Unfortunately, most of the connectionist language models implemented until now have involved severe limitations. Comprehension and production models have, by and large, been limited to simple sentences with small vocabularies (cf. St. John & McClelland, 1990). Most models that have addressed the problem of complex, multi-clausal sentence processing have been prediction networks (cf. Elman, 1991; Christiansen & Chater, 1999). Although a useful component of a language processing system, prediction does not get at the heart of language: the interface between syntax and semantics.
The current study involves a recurrent neural network model that has been trained to both comprehend and produce a relatively complex subset of English.
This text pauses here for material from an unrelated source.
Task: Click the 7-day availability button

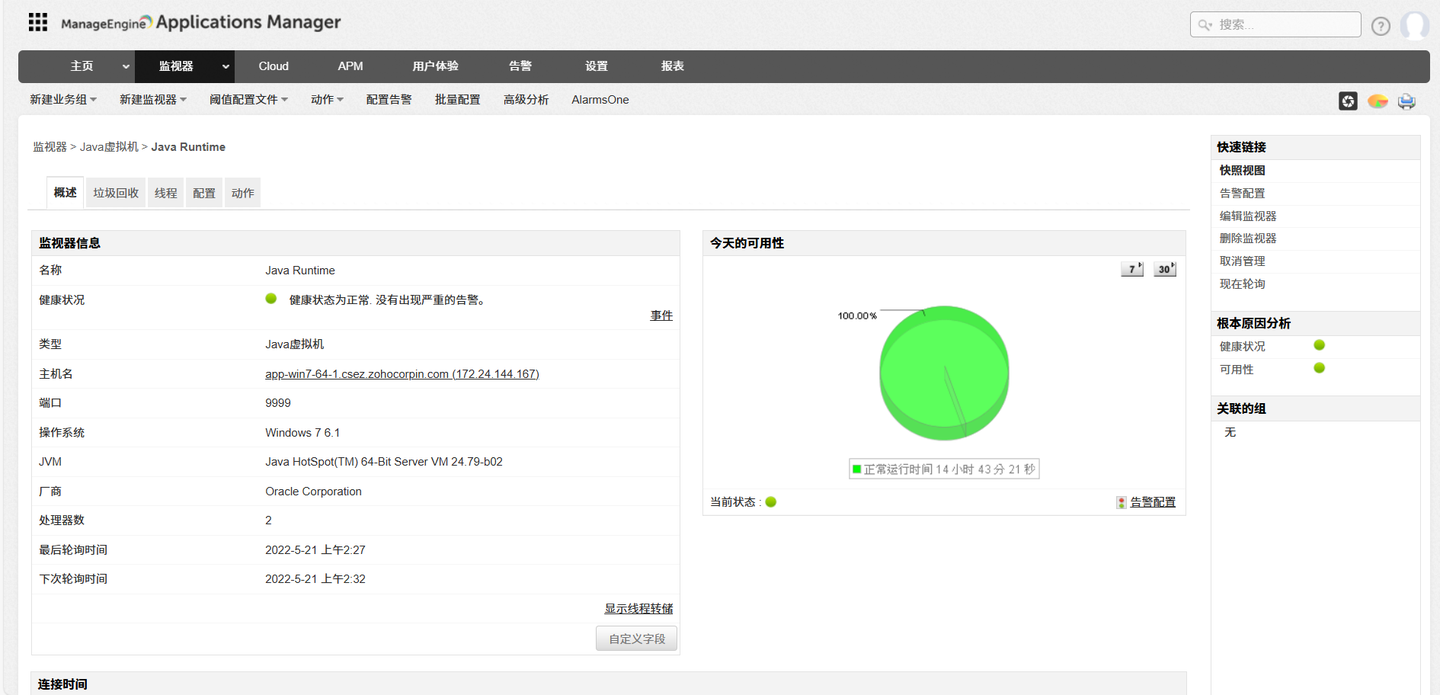Action: (x=1131, y=268)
This language includes such features as tense and number, adjectives and adverbs, prepositional phrases, relative clauses, subordinate clauses, and sentential complements, with roughly 50 each of noun and verb stems, for a total of about 300 words. It is broad enough that it permits the replication of a wide range of sentence processing experiments.
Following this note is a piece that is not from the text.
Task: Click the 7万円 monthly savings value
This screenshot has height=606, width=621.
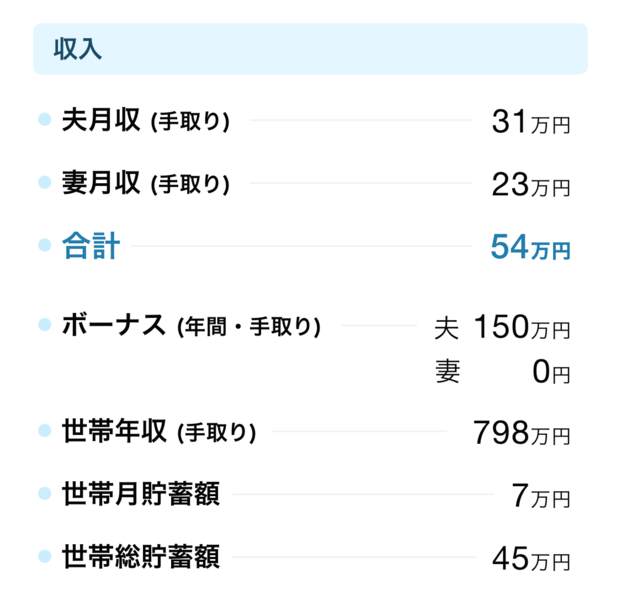Action: [541, 495]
Critical to the model is the way in which the meanings of complex sentences are to be encoded. Finite slot-filler representations will not suffice, so complex sentence meanings are encoded as sets of propositions. The "encoder" portion of the model is responsible for compressing this set into a single static representation of sentence meaning, which serves as the target of comprehension and the source of production. The comprehension and production systems, which are largely integrated, map between a sequence of words and a message. That the model has properly encoded or comprehended the message can be verified by asking fill-in-the-blank questions. A method has also been developed for obtaining simulated reading times based on the difficulty of both word prediction and semantic integration.
The model has been extensively tested on a variety of tasks, including the processing of lexical and structural ambiguities, and a range of unambiguous sentence types. It is able to replicate many key aspects of human sentence processing, including sensitivity to lexical and structural frequencies, semantic plausibility, and locality effects. In this presentation I will briefly describe the model, review in detail its processing of several interesting features of English, including the NP/S ambiguity, and discuss some of the lessons learned from its study.